Tarık İnce

Merak: Yaşam Boyu Öğrenme

Tarık İnce

Günümüz haz, hız ve tüketim çağında, yaşamı anlamlı kılmak için merak ve yaşam-boyu öğrenme kavramları derdimize çare olur mu? Merak, yaşadığımız evreni ve hayatı anlamlandırmak için seçim yapabilme özgürlüğümüzün köşe taşı olmasına rağmen, ne yazık ki sosyal medya ve sermaye sahiplerine terk edilmiş gibi. Oysaki merak, bilgi edinme, anlam inşa etme, değer üretme ve ruhsal derinleşmeyi sağlayarak tekamülümüzü temin etmek için verilmiş en değerli meleke belki de. Yaşam boyu öğrenme ise merakın sağladığı keşfetme tutkusuyla arayış içinde olmak, hayatı bir öğrenme serüveni gibi yaşamaktır. Böylesi bir zihinsel şemadan bihaber olanlar için ise hayat, boşluk ve anlamsızlıktır diyor varoluşçu psikoloji. Bu keşif yolculuğundan mahrum kalmamak adına hem Doğu tefekkürünün manevi derinliğinden hem de Batı düşüncesinin felsefi sorgulamalarından istifade etmek gerekmez mi?

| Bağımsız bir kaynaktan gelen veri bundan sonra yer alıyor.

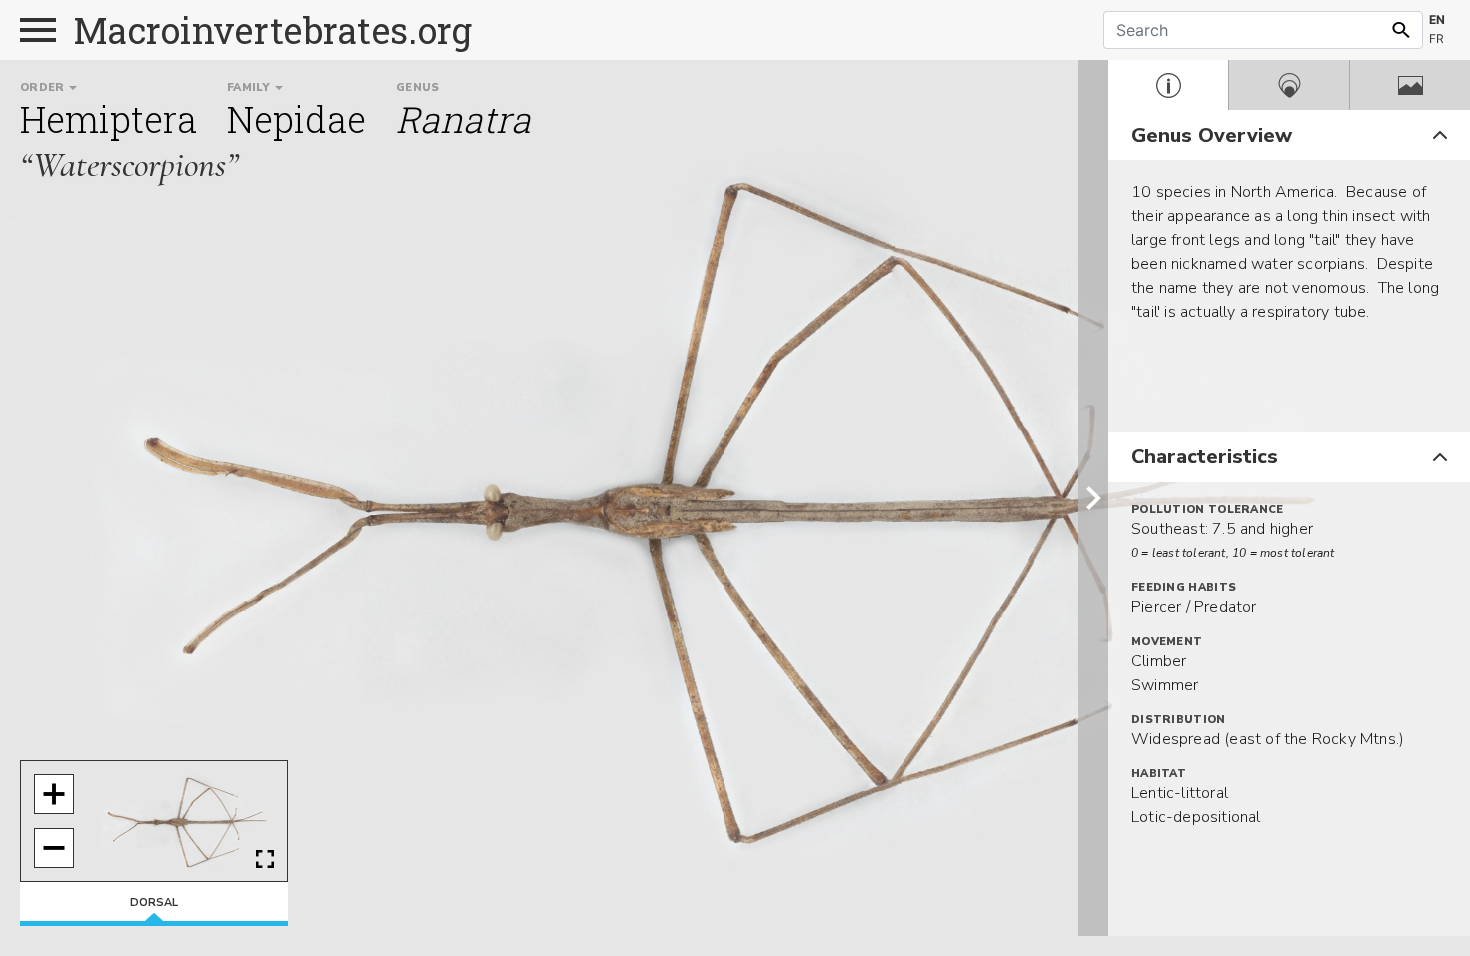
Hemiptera (108, 119)
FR (1436, 38)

Fıtri bir nörobiyolojik yankı olan dopamin salınımı ile bizleri harekete geçiren merak, tam da ihtiyaç duyduğumuz şeydir bu noktada. İnstagram ya da tik tok gibi sosyal medya içerikleriyle hipnoz edilmektense, bu potansiyelimizi farklı fikirleri, beceri ve perspektifleri keşfedebilmek için aktif bir güce dönüştüremez miyiz? Merak, sadece bir öğrenme girişimi değil, bilakis kendimize varoluşsal sorular sorabilme cesaretidir de. Çünkü merak yalnızca bilgiye değil, bizzat kendi varoluşumuza kapı aralar. Neden diye sorduğumuz her soru nihayetinde bilgi üretir lakin, aklı selimle birleştiğinde malumattan öteye geçer ve bir kavrayış oluverir. Ve her kavrayış övülmüş İbrahimî bir şahsiyet kazandırır bizlere. Gözlemle başlar, önce yıldızlar, sonra ay ve güneş. Akabinde tefekkür ederek hipotezler oluşur zihinde ve deneyimler test eder tüm ihtimalleri. Nihayeti kalbi selim bir hakikat.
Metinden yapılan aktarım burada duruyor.